Des retards de remboursement qui fragilisent les patients
Selon l’OTIC, les délais de remboursement des frais de santé dépassent souvent cinq mois, une situation jugée « injustifiée » alors même que les assurés contribuent au financement de la Caisse nationale d’assurance maladie (CNAM). Chaque année, près de 3 millions de demandes de remboursement sont déposées, dont la majorité concerne des malades chroniques et graves (plus d’1 million de personnes). Or, seules 1,5 million et demi de décisions de prise en charge sont effectivement rendues. Ces retards entraînent une aggravation de l’état de santé des patients et mettent à mal le principe d’égalité d’accès aux soins.
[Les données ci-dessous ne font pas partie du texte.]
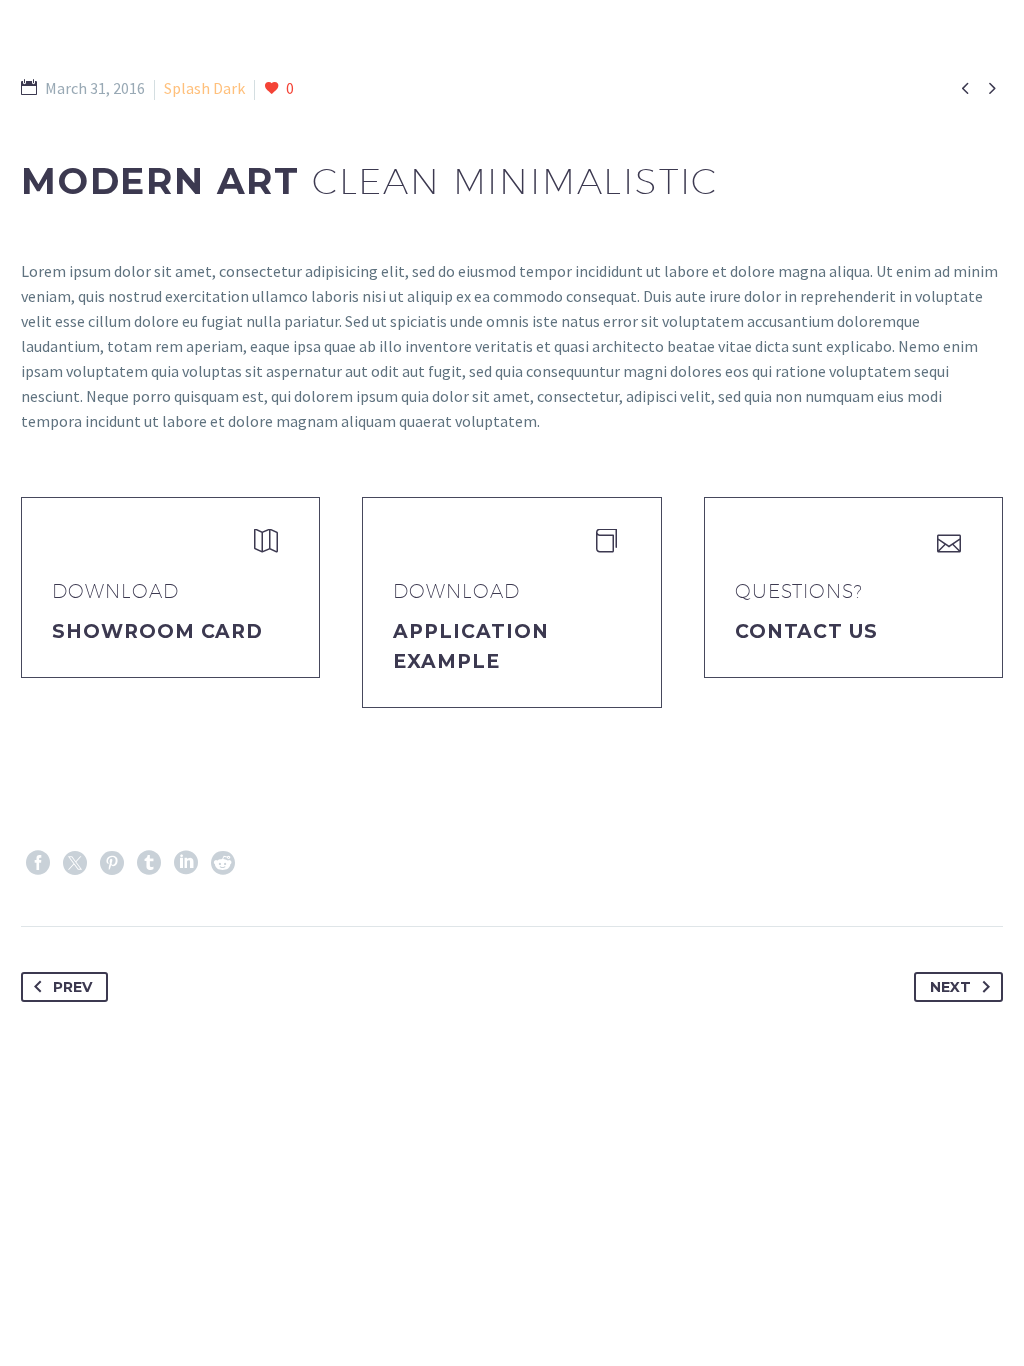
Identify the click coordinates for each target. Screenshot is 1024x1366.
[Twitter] (75, 863)
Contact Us (807, 631)
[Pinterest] (112, 863)
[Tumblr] (149, 863)
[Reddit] (223, 863)
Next (950, 987)
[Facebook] (38, 863)
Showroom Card (157, 631)
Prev (72, 987)
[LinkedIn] (186, 863)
Des coûts trop lourds pour les ménages
L’organisation dénonce également une charge financière excessive supportée par les citoyens : 38 % à 40 % des dépenses de santé sont directement payées par les ménages tunisiens, alors que l’Organisation mondiale de la santé (OMS) recommande un maximum de 25 %. Cette situation est d’autant plus critique que le salaire minimum garanti dans l’industrie ne dépasse pas 566,512 dinars par mois, ce qui rend le plafond actuel de remboursement « injuste » face à la flambée des prix des traitements et des médicaments.
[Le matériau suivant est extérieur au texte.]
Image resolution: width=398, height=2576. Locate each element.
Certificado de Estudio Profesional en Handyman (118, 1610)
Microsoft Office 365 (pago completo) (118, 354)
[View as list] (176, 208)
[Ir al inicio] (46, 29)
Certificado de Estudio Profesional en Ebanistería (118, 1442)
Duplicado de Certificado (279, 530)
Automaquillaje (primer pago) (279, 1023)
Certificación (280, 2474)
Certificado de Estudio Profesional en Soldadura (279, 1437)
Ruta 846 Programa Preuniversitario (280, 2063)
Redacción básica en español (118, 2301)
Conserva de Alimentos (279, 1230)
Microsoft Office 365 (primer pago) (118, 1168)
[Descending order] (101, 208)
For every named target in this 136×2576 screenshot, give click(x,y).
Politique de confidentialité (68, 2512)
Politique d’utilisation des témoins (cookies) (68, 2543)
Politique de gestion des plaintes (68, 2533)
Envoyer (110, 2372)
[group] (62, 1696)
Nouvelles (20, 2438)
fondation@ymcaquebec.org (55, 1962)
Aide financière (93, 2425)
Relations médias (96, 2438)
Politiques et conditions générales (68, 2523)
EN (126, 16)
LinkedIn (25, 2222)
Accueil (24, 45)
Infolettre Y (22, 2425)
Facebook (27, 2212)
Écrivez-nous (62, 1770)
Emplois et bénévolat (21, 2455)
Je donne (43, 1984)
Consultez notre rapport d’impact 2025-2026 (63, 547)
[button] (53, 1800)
Plafonds inadaptés et manque de transparence
L’OTIC souligne que le plafond de couverture santé ne suit pas l’évolution des coûts médicaux, contraignant les affiliés à engager des dépenses supplémentaires au bout de quelques mois seulement. Le non-respect des prescriptions médicales, dicté par ces contraintes financières, prive les patients de leur droit à choisir leurs soins et sert souvent les intérêts des laboratoires pharmaceutiques internationaux.
En outre, de nombreuses cliniques et cabinets médicaux ne publient pas leurs tarifs, en dépit des obligations légales, exposant ainsi les patients à des « factures surprises ». Certains établissements appliquent même des tarifs supérieurs à ceux fixés par la CNAM.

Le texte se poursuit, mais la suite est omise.